The site popularized a distinctive style of two-phrase headlines, which has spread to many other websites. It has been criticized for its use of overly sensationalized, emotionally manipulative, "clickbait" style, headlines as well as having a liberal bias, and simplifying issues that are controversial by nature.
Since 2015, under the site's new editorial director, Amy O'Leary (who joined the site from The New York Times in February, 2015) it has been focussing more on producing original content, rather than aggregating third-party content. This resulted in six of its staff being laid off as well as new staff being hired.
Upworthy was accused of laying off one round of writers in 2015, and another in 2016, after a unionization effort by some of the staff. The union involved, the Writers Guild of America East, has organized several online "viral" news publishers.
Upworthy has been through two rounds of funding. In October 2012 it raised $4 million from New Enterprise Associates and other angel investors, including BuzzFeed co-founder John Johnson, Facebook co-founder and New Republic owner Chris Hughes, and Reddit co-founder Alexis Ohanian. In September 2013 it raised $8 million from investors Catamount Ventures, Spark Capital, Knight Foundation and Klee Irwin.
Upworthy writers and video staff produce daily stories, which are distributed on social media. Topics include "Being a Better Human," "Citizenship & Democracy," "Culture," "Identities," and "Science & Technology."
In November 2013, Upworthy hit a high of over 80 million unique visitors for the month. However, in early 2014 it had fallen to roughly 20 million unique visitors. As of December 2014, Upworthy's mission statement says it engages a total of about 50 million people each month.

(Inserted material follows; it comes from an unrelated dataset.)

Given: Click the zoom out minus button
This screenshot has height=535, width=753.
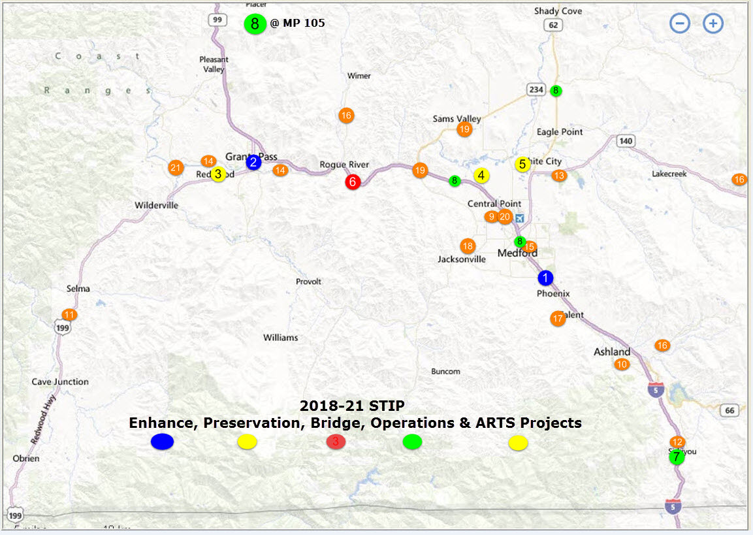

As of October 2016, Upworthy's YouTube channel has 157,370 subscribers and has had over 10 million views.
Upworthy has been labeled a "clickbait shop"; however, for two years Upworthy did not monetize clicks through display advertising. The company began making money in April 2014 with the announcement of Upworthy Collaborations.
As of 2016, Upworthy also relies on traditional advertising with AdSense.
Upworthy Collaborations is a name given to Upworthy's advertising partnerships with corporations. It includes native ads, and articles that its advertising partners underwrite. It is selective with the organizations it collaborates with and states that "We draw a line on greenwashing". Upworthy states that it wishes to work with corporations who have a common mission and similar values. Peter Koechley said on the topic: "We won’t take an ad from Exxon claiming to be good for the environment, but Skype claiming they help people communicate—that seems about right". It has attracted prominent brands such as Unilever, Skype, CoverGirl, and charities such as the Bill and Melinda Gates Foundation.